Submitted to: Crop Science
Publication Type: Peer Reviewed Journal
Publication Acceptance Date: 2/6/2019
Publication Date: N/A
Interpretive Summary: Cotton is a worldwide commodity and is attacked by several seasonal insect pest species. Some pest species, such as stink bugs, use needle-like mouthparts to attack and penetrate the developing cotton fruit (or boll) to introduce plant pathogens. These pest species occur throughout the cotton production season, however, it was unknown at which age the bolls were most susceptible to penetration by pest species with needle-like mouthparts. The objective of this study was to compare known penetration potential of seasonal pests to determine when boll walls of several cotton species were susceptible to breaching by these pests. One of the two pest species occurring during the early-season could only penetrate walls of bolls that were less than 7 days old; the other early-season pest could not penetrate the boll wall at all. Eight stink bug species were evaluated and all species could penetrate the wall of 1-d-old newly formed bolls. Further, virtually all of the stink bug species can penetrate the boll wall even after the wall has achieved maximum thickness at 14 d of age. Typical management tactics include monitoring for stink bugs late in the production season. However, these results indicate that stink bugs can breach the wall as soon as the boll is available and producers should re-consider management tactics to detect these stink bug species earlier in the production season. Earlier detection of stink bugs could potentially minimize yield losses and prevent the introduction of pathogens by the insects.
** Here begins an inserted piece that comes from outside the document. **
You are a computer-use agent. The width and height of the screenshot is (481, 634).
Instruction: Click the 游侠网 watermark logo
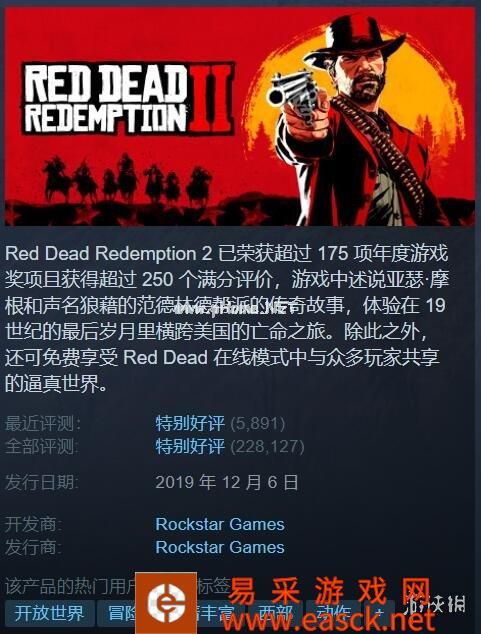click(x=436, y=604)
Technical Abstract: Cotton (Gossypium hirsutum L. [Malvales: Malvaceae]) is a high value cash crop that is usually plagued by various hemipteran insect pests, including lygus bugs (mirids) and stink bugs (pentatomids). Stink bugs can transmit pathogens that cause seed and boll rot of cotton, and lygus bugs can also vector pathogens. However, the temporal susceptibility to breaching of the carpel wall by stink bugs and related species was unknown. Our objective was to compare known stylet penetration estimates of mirids [Lygus lineoloaris Palisot de Beauvois; Pseudatomoscelis seriatus Reuter] and pentatomids [Chinavia hilaris Say, Euschistus obscurus (Palisot), Euschistus servus (Say), E. tristigmus (Say), E. quadrator, Nezara viridula (L.), Oebalus pugnax (F.), Piezodorus guildinii Westwood, and Thyanta custator accerra McAtee] against observed minimum boll wall thickness in entries of G. arboreum, G. barbadense, G. herbaceum, and G. hirsutum to determine the time at which bolls initially become susceptible to stylet penetration. Pseudatomoscelis seriatus cannot breach the boll wall. Lygus lineolaris can breach the wall of bolls at = 7 d after flower in G. herbaceum and in select entries of G. hirsutum. All of the pentatomid species can breach the internal carpel wall of bolls at 1 d after flower and virtually all of the species can continue to breach the boll wall throughout the entire production season regardless of boll age and wall thickness. Monitoring efforts for stink bugs may need to be implemented at boll set to mitigate introduction of pathogens and yield losses given season-long susceptibility of bolls to stink bugs.